Han, N. - Presenter, The Ohio State University
Wang, F. - Presenter, EIC Laboratories
Owens, M. - Presenter, Ohio State University
Rizzo, J. F. - Presenter, Boston VA Hospital/ Harvard Medical School
Cogan, S. - Presenter, EIC Laboratories

Neural prostheses restore lost function to patients with catastrophic nerve damage, congenital conditions, and degenerative neural disease. Existing devices have been very successful in the clinic, but development of advanced prostheses with large numbers of densely packed small electrodes has been hampered by biocompatibility limitations. Foremost among these appears to be the formation of a dense fibrotic scar surrounding the implant site. It is believed that this scar results in part from surgical trauma, but also from inherent chemical and mechanical material incompatibilities with the brain and nervous system. Our research is focused on applying concepts from tissue engineering to improve compatibility at this interface, minimizing scar formation, and hopefully improving the interface between devices and target tissue. It is anticipated that these effects will reduce electrical requirements for device operation permitting the use of small, densely packed electrode arrays that will enhance device resolution.

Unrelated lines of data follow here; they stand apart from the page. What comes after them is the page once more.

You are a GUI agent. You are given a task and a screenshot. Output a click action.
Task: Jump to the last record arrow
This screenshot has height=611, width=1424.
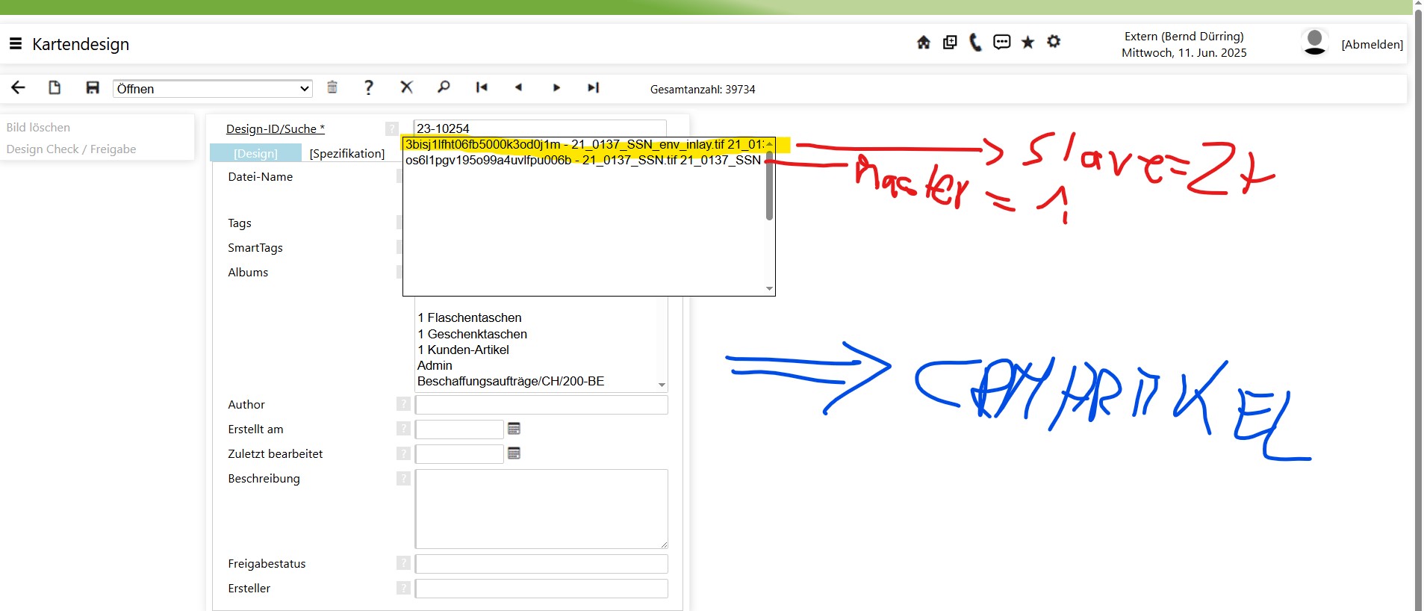coord(593,87)
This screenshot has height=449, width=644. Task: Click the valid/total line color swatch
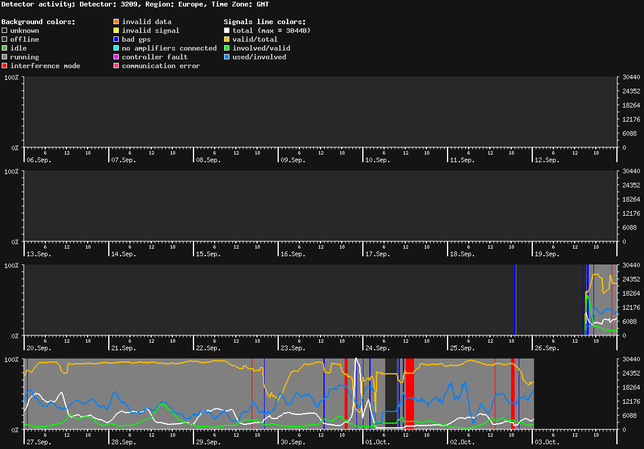[x=226, y=39]
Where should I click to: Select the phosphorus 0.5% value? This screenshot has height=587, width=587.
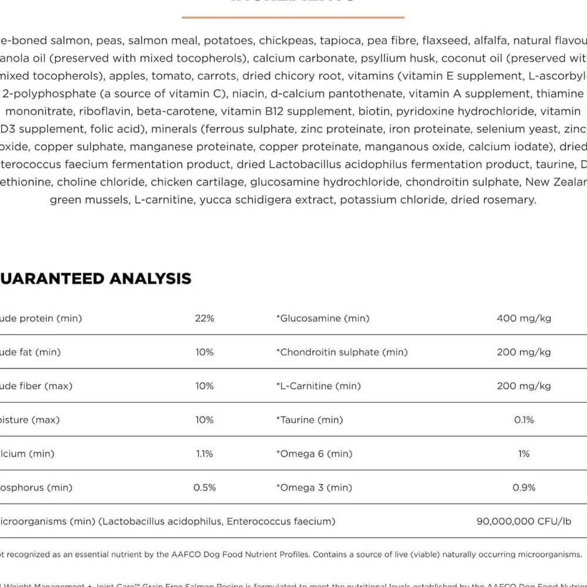click(x=204, y=487)
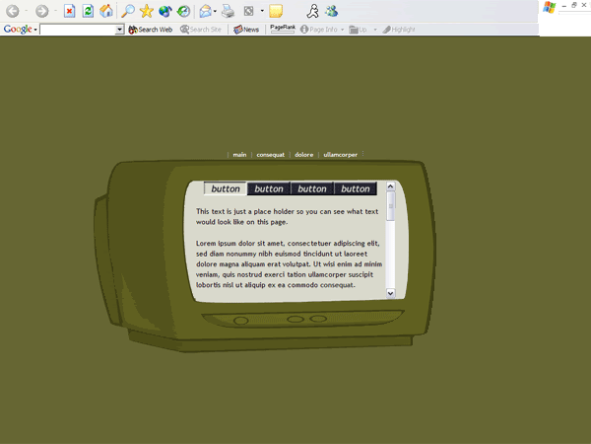Select the 'consequat' navigation link
This screenshot has height=444, width=591.
click(270, 155)
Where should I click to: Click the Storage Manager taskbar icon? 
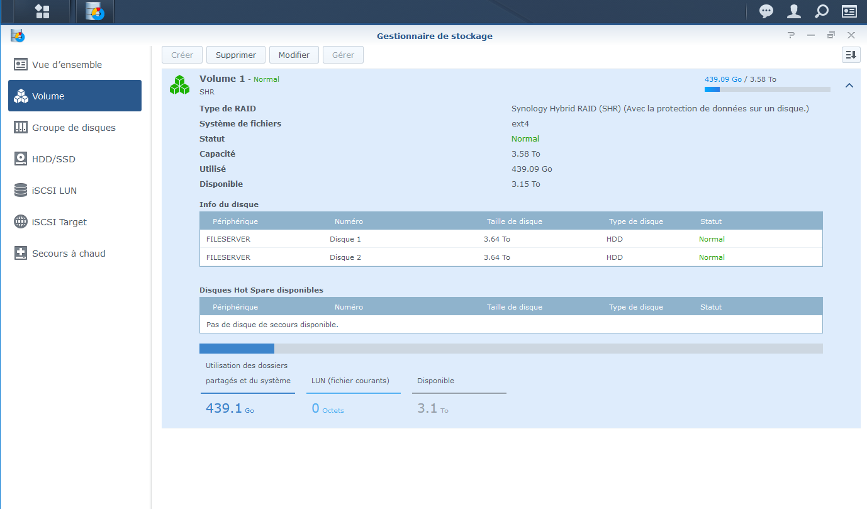click(x=95, y=11)
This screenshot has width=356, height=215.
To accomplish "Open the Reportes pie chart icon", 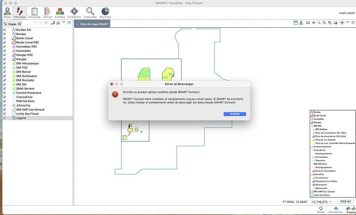I will coord(105,13).

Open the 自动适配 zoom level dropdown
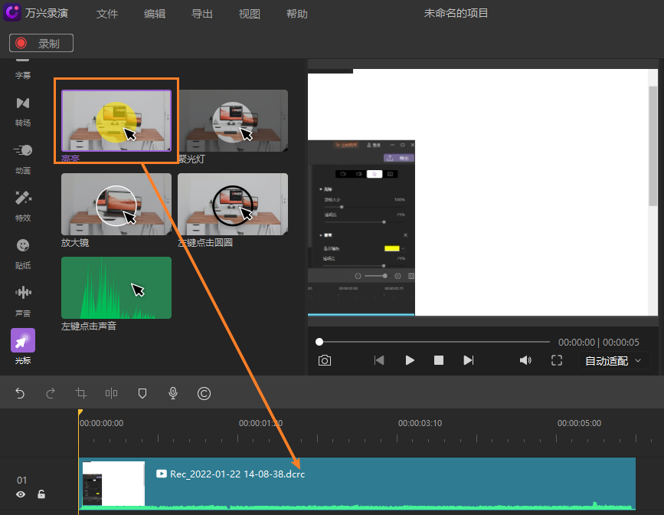613,360
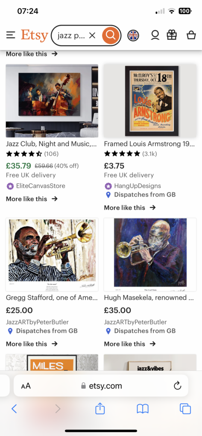Reload the page with the refresh icon
The image size is (202, 436).
click(x=178, y=386)
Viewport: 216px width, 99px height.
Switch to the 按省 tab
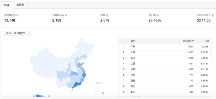[7, 5]
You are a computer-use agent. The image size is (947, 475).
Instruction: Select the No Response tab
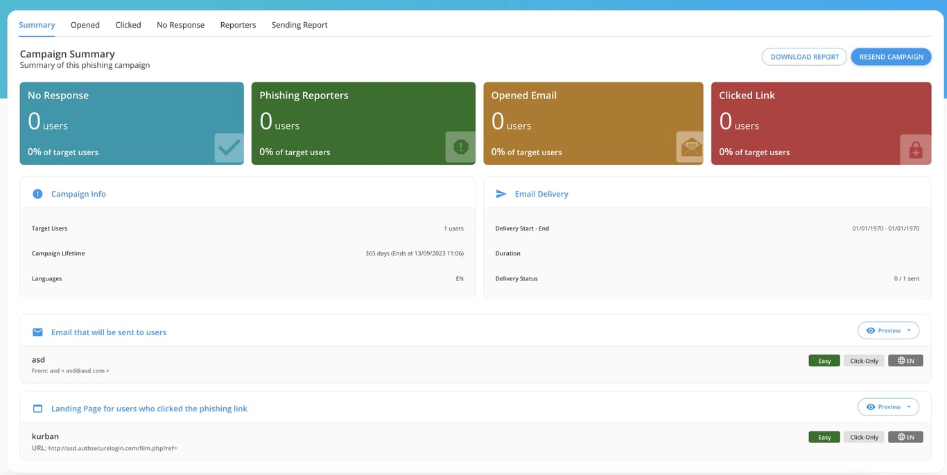pos(180,24)
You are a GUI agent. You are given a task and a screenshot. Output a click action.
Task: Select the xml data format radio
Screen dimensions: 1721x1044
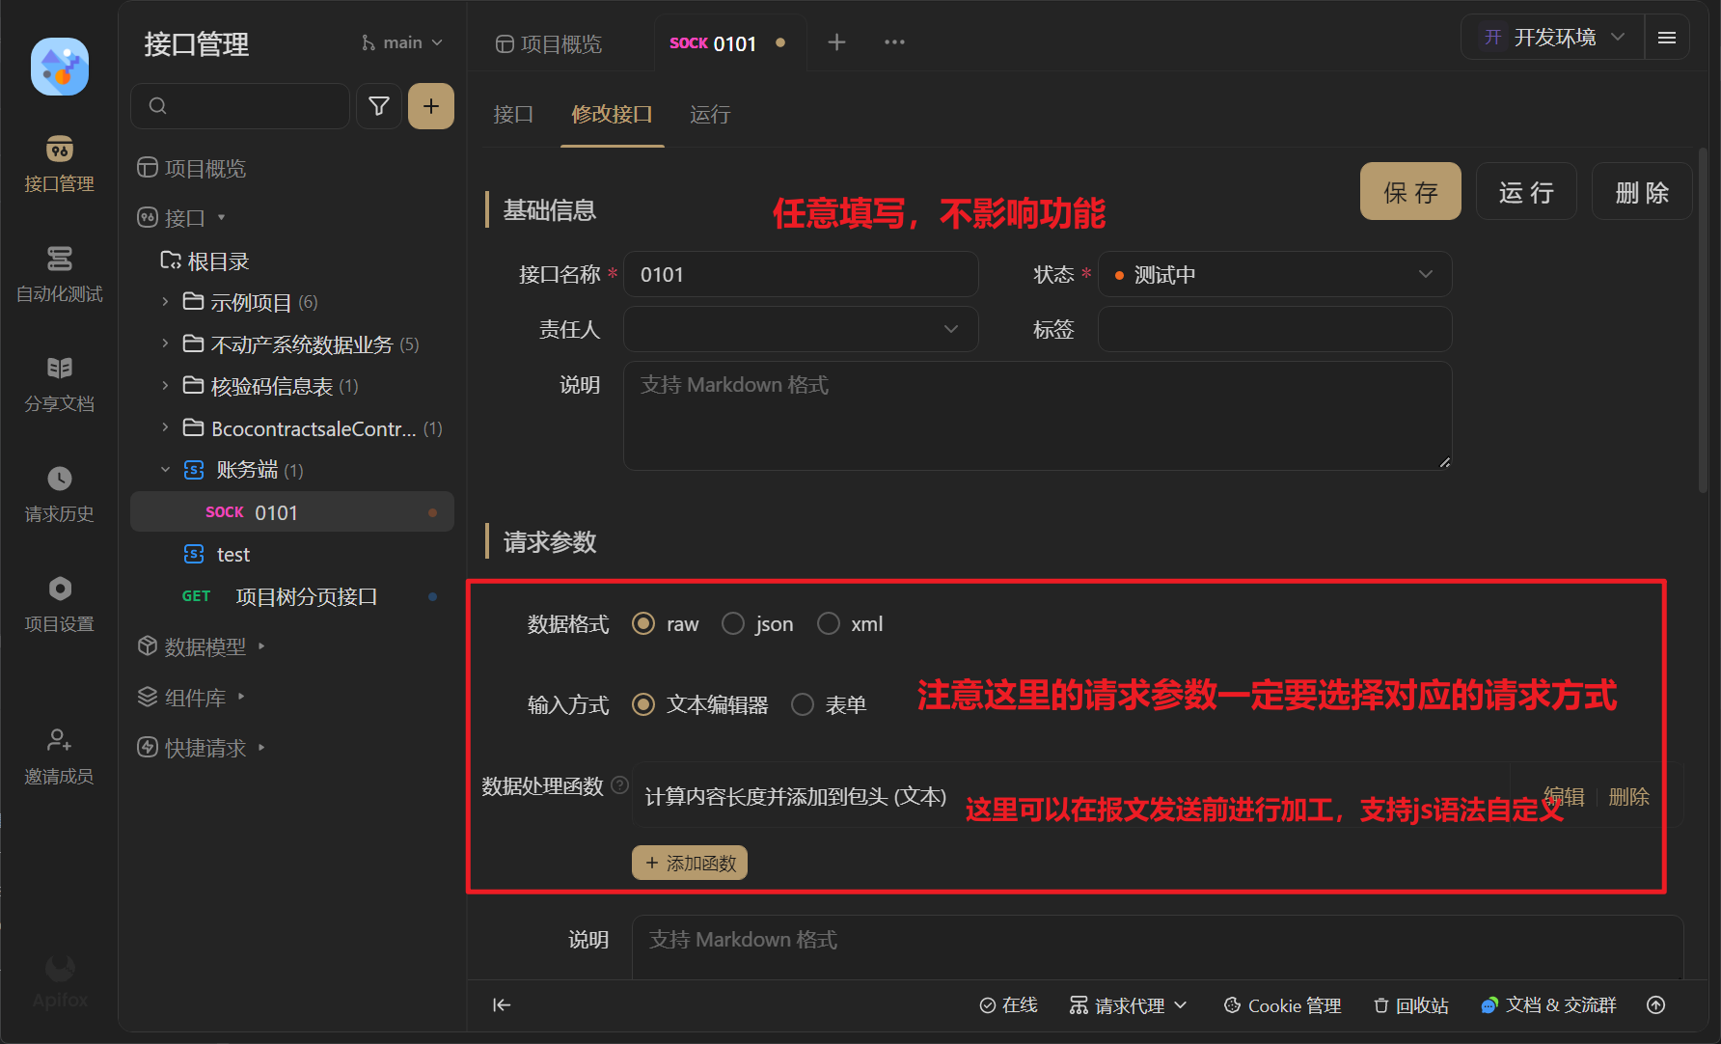tap(829, 624)
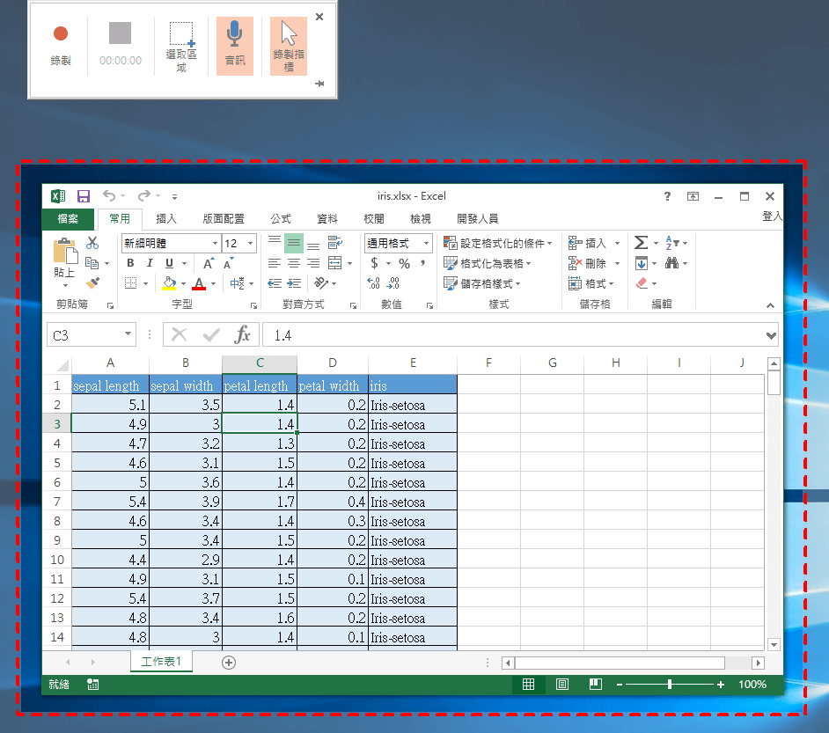
Task: Toggle the 錄製指標 record pointer option
Action: (x=289, y=45)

Our initial efforts in this area focused on the development of poly (ethylene glycol)-poly (lactic acid) (PEGPLA) polymer hydrogels to promote long-term release of neurotrophins to the retina. Neurotrophins (e.g., brain-derived neurotrophic factor) have been shown to enhance neuron survival and to promote extension of neuron processes. Additionally, PEG has been shown to greatly enhance the biocompatibility of implanted devices by resisting protein adsorption. We found that PEGPLA hydrogels can release neurotrophin for up to three weeks, and promote neurite extension in PC12 cell and retinal explant tissue culture models.

Because anticipated duration of the immune response is ~ 6-8 weeks, additional research efforts have focused on extending the release time of PEGPLA polymers by forming composites with other materials. We have investigated two composite systems. The first consists of biodegradable PEGPLA polymers complexed with PEG-diacrylates (PEGDA) to form PEGPLA-PEGDA hydrogels. It was anticipated that using PEGDAs of lower molecular weight than that of PEGPLA would shrink pore size therefore slowing release rate. In actuality, release rates were accelerated and overall release diminished by the addition of PEGDA, possibly because of the reduced degradability of the polymer which limits degradational release.

The second composite system that we investigated consisted of poly (lactic-co-glycolic acid) (PLGA) microspheres embedded in PEGPLA hydrogels. PLGA-PEGPLA composites have been investigated for similar applications previously by Langer's group (Burdick et al, Biomaterials, 27, 2006, 452) and exhibited release rates of 6-8 weeks, our target range. We have created similar composites and characterized their drug release and compatibility in cell culture.

Composite systems such as those described here provide methods to tune drug release and duration to particular applications. We anticipate that the application of these systems to neural prostheses will greatly improve their biocompatibility and function, permitting development of the next generation of devices.